8 abril 2021
Individuals should be able to use their skills without inappropriate restrictions and companies should be free to compete with other companies. However, the limitation of trade clauses is not unusual in trade agreements. This blog discusses the general principles of trade restriction and examines the different types of restrictions on trade clauses that you may encounter in your business transactions. If these criteria are not met, the trade clause is null and final. If these criteria are met, the clause will generally be upheld in court. But what exactly does each of these criteria mean? The extent of the deduction must not be greater than what is reasonably necessary to protect the legitimate business interests of the employer. If the interest of the party who wanted to be retained weighs more than the protected interest, the deference is inappropriate and therefore unenforceable. Restriction clauses have generally been considered legally unenforceable. However, they can be maintained if the employer is able to demonstrate that the restriction clause is appropriate. Three of the main features that must apply to the validity of the retention clauses are: The exploitation of cascading retention clauses has been tested in OAMPS Insurance Brokers Ltd against Hanna  NSWCA 781.
Renowned labour law author Norman Selwyn states: “There are four legitimate interests for which the employer is entitled to limited protection: (a) trade secrets and confidential information; b) existing customers and links; c) work for competitors and (d) the temptation of existing workers.”  Cases in which the courts have recognized that the employer has a legitimate interest in a restriction are: Some factors that must be considered in determining whether a limitation of the trade clause is applicable include: an employment contract often involves a limitation of the trade clause in order to protect the employer`s interests after an employee has left his company.

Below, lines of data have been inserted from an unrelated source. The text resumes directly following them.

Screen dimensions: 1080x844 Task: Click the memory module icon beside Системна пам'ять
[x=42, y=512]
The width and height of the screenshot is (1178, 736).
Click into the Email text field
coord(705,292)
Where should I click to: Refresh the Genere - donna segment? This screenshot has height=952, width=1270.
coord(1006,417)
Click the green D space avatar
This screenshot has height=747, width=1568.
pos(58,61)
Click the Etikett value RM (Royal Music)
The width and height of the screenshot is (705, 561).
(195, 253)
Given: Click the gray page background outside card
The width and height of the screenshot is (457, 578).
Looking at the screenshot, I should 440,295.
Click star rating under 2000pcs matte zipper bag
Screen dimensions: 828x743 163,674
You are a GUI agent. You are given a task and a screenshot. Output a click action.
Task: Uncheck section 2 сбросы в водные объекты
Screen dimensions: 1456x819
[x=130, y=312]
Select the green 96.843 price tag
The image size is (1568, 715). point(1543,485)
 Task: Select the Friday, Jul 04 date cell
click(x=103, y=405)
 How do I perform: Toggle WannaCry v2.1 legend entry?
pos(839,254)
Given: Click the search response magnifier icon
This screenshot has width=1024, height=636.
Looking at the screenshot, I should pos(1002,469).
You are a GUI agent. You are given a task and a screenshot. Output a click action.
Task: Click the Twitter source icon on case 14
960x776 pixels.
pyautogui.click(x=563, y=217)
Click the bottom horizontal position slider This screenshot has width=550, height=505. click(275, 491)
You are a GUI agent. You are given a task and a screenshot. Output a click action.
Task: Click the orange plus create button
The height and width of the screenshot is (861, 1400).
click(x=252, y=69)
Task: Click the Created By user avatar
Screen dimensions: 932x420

These clauses are most often found in executive and professional contracts, as well as in sales contracts. The corresponding limitation of the trade clause was as follows: in Basson/Chilwan e.a., 1993 (3) SA 742 (A), the Tribunal identified five questions to be asked when considering the appropriateness of a restriction of the trade agreement. After the termination of the employment relationship, a worker cannot confront a competitor of a company for the duration of the contract: “For a period of three months from the date on which the worker`s employment ceases to be employed by the employer (for any reason), the worker cannot in any way occur, directly or indirectly, in any capacity: in most cases, when a restriction of trade between the parties is appropriate. the courts will try to maintain them.